If You Don’t Understand This Chart, You Shouldn’t Be Leading AI in Your Enterprise
- Mark Kendall
- Feb 11
- 3 min read
If You Don’t Understand This Chart, You Shouldn’t Be Leading AI in Your Enterprise
There’s a lot of noise in the AI space right now.
Multi-agent systems.
Autonomous coding.
Self-healing pipelines.
Agents watching agents watching agents.
But very few people are talking about architecture.
Not prompts.
Not tools.
Not demos.
Architecture.
Recently, I had a simple but powerful “aha” moment. It wasn’t about a new model or a new framework. It was about a diagram — a three-plane system model that clarified everything.
If you don’t understand this model, you don’t understand AI at a systems level.

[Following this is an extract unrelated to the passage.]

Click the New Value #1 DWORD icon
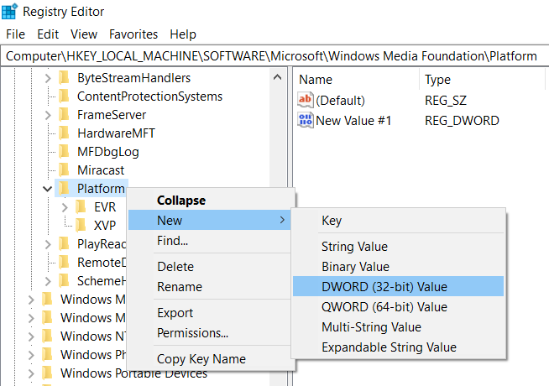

And if you don’t understand AI at a systems level, you shouldn’t be implementing it inside a major corporation.
That’s not arrogance.
That’s responsibility.
The Three-Plane AI System Model
A mature AI-enabled enterprise architecture separates concerns into three distinct planes:
1️⃣ Runtime Plane
This is where your system actually runs.
Microservices
Applications
Databases
Infrastructure
Observability (OTEL, metrics, logs, tracing)
This plane answers:
Is the system functioning correctly?
It has nothing to do with hype.
It’s execution, performance, reliability.
2️⃣ Governance Plane
This is where intent lives.
Git repositories
Pull requests
Architectural policies
Compliance checks
Code quality enforcement
“TeamBrain”-style repo intelligence
This plane answers:
Is the system aligned with architectural intent?
It’s not runtime.
It’s not LLM magic.
It’s policy, direction, standards, accountability.
3️⃣ LLM Execution Plane
This is where AI reasoning is governed.
Planner → Implementer → Reviewer flows
LLM API calls
Token budgets
Schema enforcement
Drift detection
Cost observability
This plane answers:
Are we controlling AI reasoning responsibly?
Not “Are we using AI?”
But:
Are we governing it?
Why This Matters
Most companies today are skipping architecture entirely.
They are:
Embedding AI calls everywhere
Adding “agents” to everything
Running experiments in production
Talking about autonomy
Ignoring cost curves
Ignoring governance
Ignoring separation of concerns
That’s not innovation.
That’s recklessness.
If you cannot clearly explain:
Which plane you’re operating in
What responsibility that plane owns
What it does NOT own
How the planes interact without overlap
Then you are not architecting AI.
You’re experimenting with it.
The Ego Architecture Trap
Here’s the dangerous pattern:
Agents monitoring agents
Observability for agents watching agents
Orchestrators orchestrating orchestrators
No one talking about the actual business system
Suddenly the company is spending more time designing AI layers than delivering product value.
That’s ego architecture.
And it’s expensive.
The Aha Moment
The moment you see the three planes clearly, something shifts.
You realize:
Runtime is not governance.
Governance is not reasoning.
Reasoning is not execution.
And if you blur those lines, you create complexity faster than value.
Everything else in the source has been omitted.